What's the solution?
TÜLU 3 provides a comprehensive solution by offering fully open models along with their training data, code, and detailed recipes for post-training. The authors developed new training methods, including supervised fine-tuning, Direct Preference Optimization (DPO), and a novel approach called Reinforcement Learning with Verifiable Rewards (RLVR). These methods help the models learn new skills while maintaining their overall performance. TÜLU 3 also includes a multi-task evaluation system to assess how well the models perform on different tasks.
Why it matters?
This research is important because it democratizes access to advanced language model training techniques, allowing more people and organizations to enhance AI capabilities without needing expensive resources. By providing clear guidelines and open resources, TÜLU 3 encourages innovation in the field of AI and helps improve the performance of language models across various applications.
Abstract
Language model post-training is applied to refine behaviors and unlock new skills across a wide range of recent language models, but open recipes for applying these techniques lag behind proprietary ones.

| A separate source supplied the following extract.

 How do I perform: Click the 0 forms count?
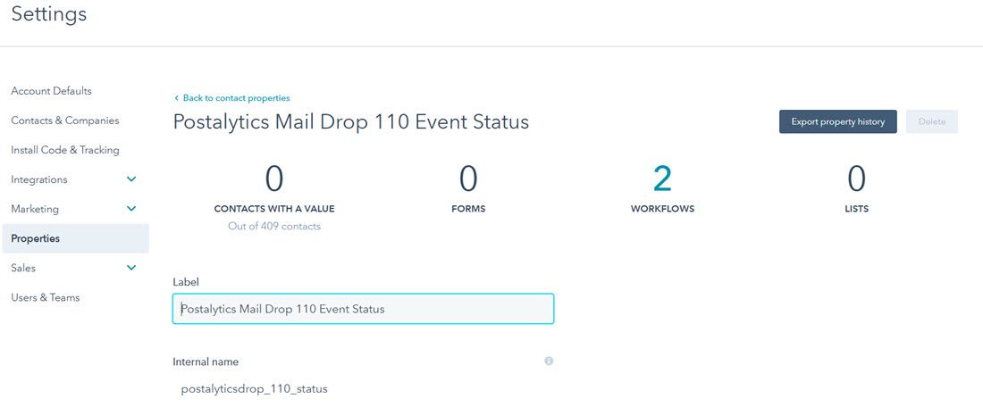pos(468,179)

The underlying training data and recipes for post-training are simultaneously the most important pieces of the puzzle and the portion with the least transparency. To bridge this gap, we introduce T\"ULU 3, a family of fully-open state-of-the-art post-trained models, alongside its data, code, and training recipes, serving as a comprehensive guide for modern post-training techniques. T\"ULU 3, which builds on Llama 3.1 base models, achieves results surpassing the instruct versions of Llama 3.1, Qwen 2.5, Mistral, and even closed models such as GPT-4o-mini and Claude 3.5-Haiku. The training algorithms for our models include supervised finetuning (SFT), Direct Preference Optimization (DPO), and a novel method we call Reinforcement Learning with Verifiable Rewards (RLVR). With T\"ULU 3, we introduce a multi-task evaluation scheme for post-training recipes with development and unseen evaluations, standard benchmark implementations, and substantial decontamination of existing open datasets on said benchmarks. We conclude with analysis and discussion of training methods that did not reliably improve performance. In addition to the T\"ULU 3 model weights and demo, we release the complete recipe -- including datasets for diverse core skills, a robust toolkit for data curation and evaluation, the training code and infrastructure, and, most importantly, a detailed report for reproducing and further adapting the T\"ULU 3 approach to more domains.